■ Text provided:

========================================================================

A Sensible Interview from issue 23

Programmer Chris Yates and graphics designer John Hare — Sensible Software, a gruesome twosome if ever there was one. Bursting with innovation and talent. . . In a matter of months they progressed from the silly scenario of an aged and unoriginal shoot 'em up — Galaxibirds — to an equally silly but far more original arcade game called Wďzball. They don't have an axe to grind — but they do have some sharp opinions about the state of the software industry . . . as Gary Penn found out in a lengthy and somewhat harrowing interview.

GP Tell me about Wizball.

JH We were originally going to do Wizball before Parallax. But then, Chris came up with a parallax scrolling routine and got a few sprites moving around, and we thought 'that looks pretty', so we scrapped Wizball for a while. We're doing it now.

GP Fine, But what exactly is Wizball?

CY It's a game. A game involving sprites and chars... characters.

JH You control a wizard in a bouncing ball and a little cat spins around the ball like a... 'multiple' — er, 'catalite'. The wizard is actually bigger than the ball — when he steps out of it to mix colours he goes PSSHWWEEEUT!... The world starts out black and white and gets coloured in through the game by doing certain things which we're not going to reveal. It's a sort of 'paint-by-numbers' game.

GP ls it going to have a proper ending though, unlike certain other Parallax games I could mention...

CY The reason we left ParaIlax open was because of the option of Parallax II. You hyperspace to earth, but it's a multi-earthable hyperspace—we're into that. We could do an [sic] another bit, where on your way back to earth you investigate another alien planet.. . accidentally.

GP So you will do another Parallax?

========================================================================

■ Data provided:

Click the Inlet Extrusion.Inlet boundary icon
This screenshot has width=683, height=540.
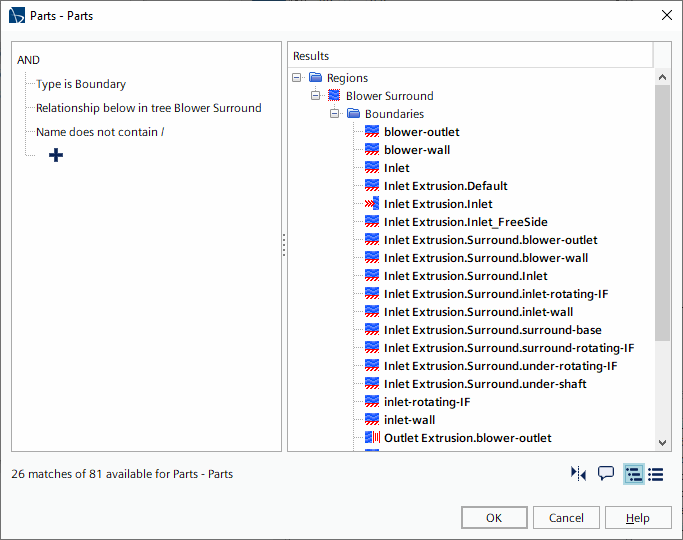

========================================================================

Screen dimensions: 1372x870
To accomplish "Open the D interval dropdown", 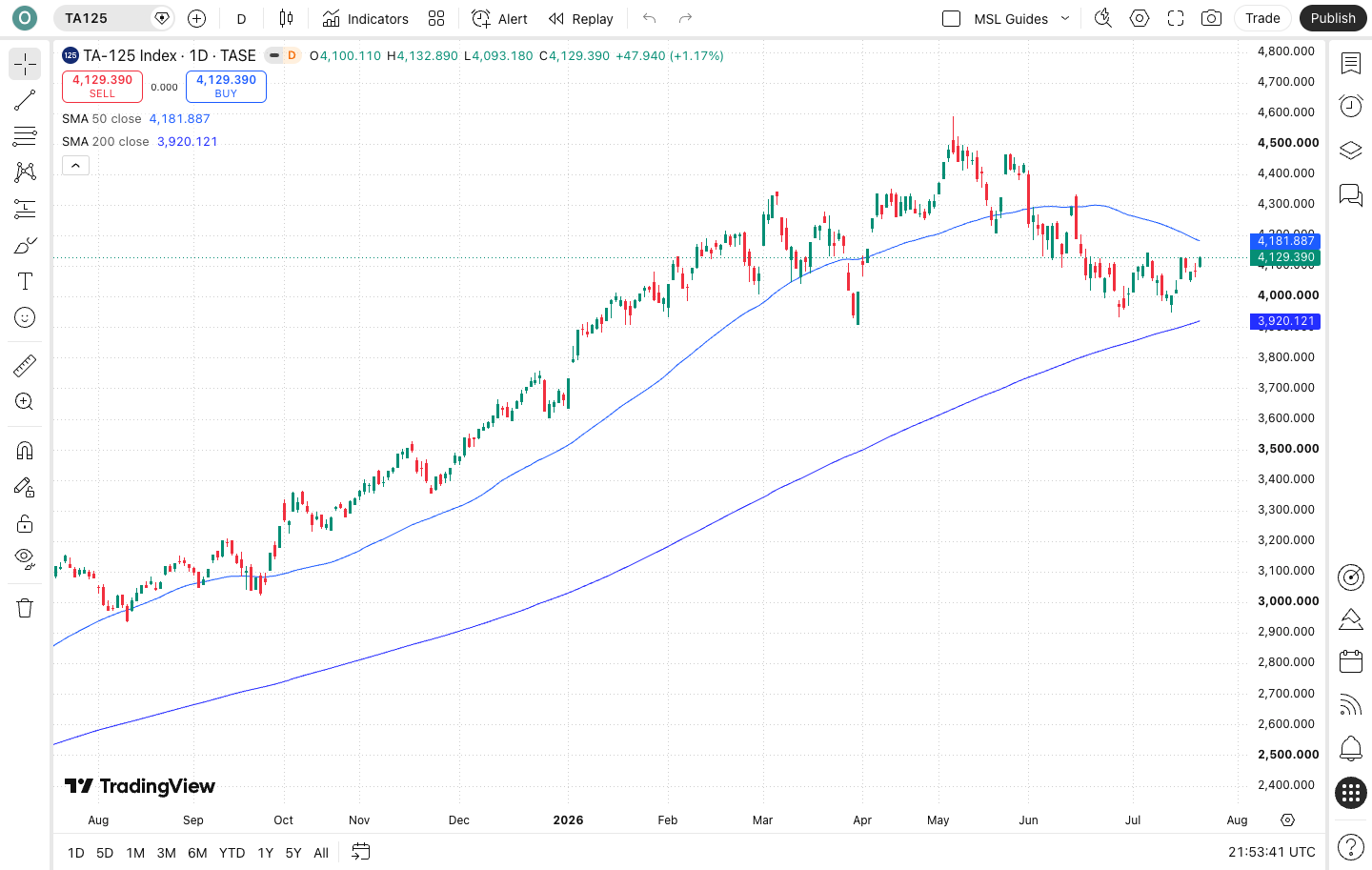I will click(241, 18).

========================================================================

Write the next part of the Sensible Software interview, picking up right after its final line.

■ Exercise answer:
CY It's on the board at the moment, but it will depend on how well Parallax was received. If people still remember it in a few months' time then I suppose so... I actually quite enjoyed writing Parallax — (sarcastically) I enjoyed creating it because it's the sort of game I would like to play.

GP What's it like working for Ocean?

CY Well without making it sound too much like boot-lick-ing. . . they're actually a very good company with very good intentions. They're a company of businessmen more than games-playing people, and they know exactly what to do on a personal level. If they think you're going to do them good, they do you good, so it's easy to form a suitable relationship with them. They treat you as people — they don't look down to you as people might think.

There were a lot of rumours spreading about that Ocean weren't very good at paying royalties and so on. But we've never found that. They didn't seem too bothered whether Parallax was going to make it or not. They had confidence in the game — they felt it was the best they had and they convinced us of that. Their belief in the game was paramount to the fact that it was going to sell well, or not. That was good.

GP Are there any programmers you admire?

CY Mel Croucher — he's definitely an innovation in the industry. He doesn't give a damn about what he does as long he's entertained by his own product— I feel, I think people find his stuff more entertaining because he's actually managed to put some of his own personality into it, instead of the usual, boring, second-rate arcade games which most people try to rip-off from the machines and never succeed. The Commodore hasn't got the memory, and most of the games are boring any way.

GP Does it mean anything to get a good review?

CY Getting a good review is absolutely everything. It's the only real feedback you get — the company we're doing a game for are going to say it's good anyway. Apparently we got loads of letters about Parallax sent to Ocean, but they didn't pass them on. . .

JH Did we really?

CY Yeah. We get a few people writing to us saying whether they like our games or dislike them, but l think it's better that we don't read them. It would probably put us off. That's why a review is the only way of judging how well we're doing.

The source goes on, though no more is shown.